What Can I Achieve If I Blogged Full Time for a Year?


I’m doing a research for my business plan. And I need to make a projection (a very educated guess ;-)) of what I can realistically achieve if I blogged full-time for a year.

Let’s just say that I’m going to do most of things “right” (I plan to work with blog consultants/coaches to make sure I do, if I do get going on this) and that I have chosen niches that aren’t going to tap out only after a year of blogging.

I need to look at this from two sets of numbers:

  1. Traffic — monthly visits/visitors/page-views, and
  2. Advertising income. This is only one of my revenue streams, but I do need to know.

For example, Steve Pavlina was pulling in about 400k visitors per month and $1400 in Adsense revenue on his 13th month of full-time blogging, according to his post.  I am guessing that is an exceptional growth, one that I can’t expect to match in the current climate.  But can I expect to be half as good? A quarter? Are there any other bloggers who matched Steve’s growth in one year, or exceeded it?   What is a realistic estimate of what I can achieve if I blogged full time for a year?

Any guess? And who should I go ask? Tina Su? Leo Babauta? They may be too big to be bothered by someone like me — who else is in a position to give me an educated guess? I did send an e-mail to Mr. Remarkablogger.

▶ Collected data
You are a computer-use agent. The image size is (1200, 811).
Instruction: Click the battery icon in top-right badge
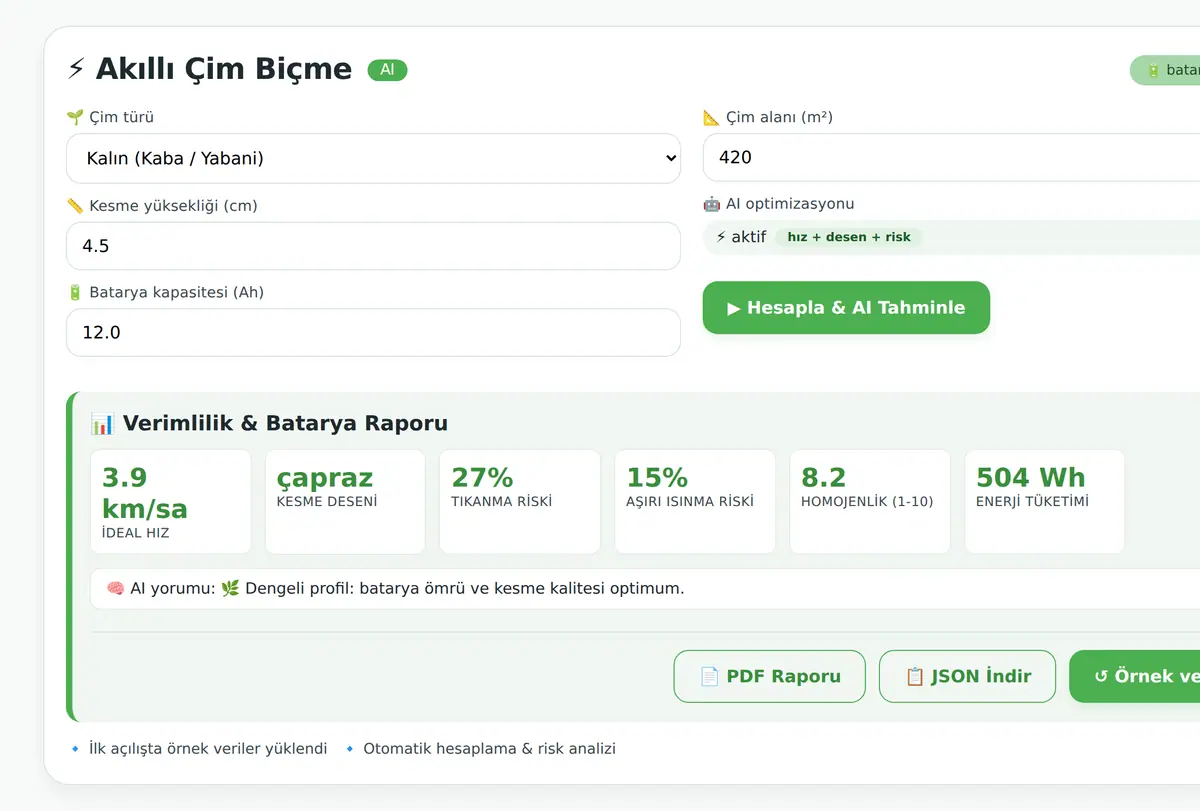pos(1153,70)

▶ Given problem
Reproduce the blog post's wording starting with "I’m doing a" and going on through "year of blogging.". Rely only on the blog post, not on the listing.

▶ Expected answer
I’m doing a research for my business plan. And I need to make a projection (a very educated guess ;-)) of what I can realistically achieve if I blogged full-time for a year.

Let’s just say that I’m going to do most of things “right” (I plan to work with blog consultants/coaches to make sure I do, if I do get going on this) and that I have chosen niches that aren’t going to tap out only after a year of blogging.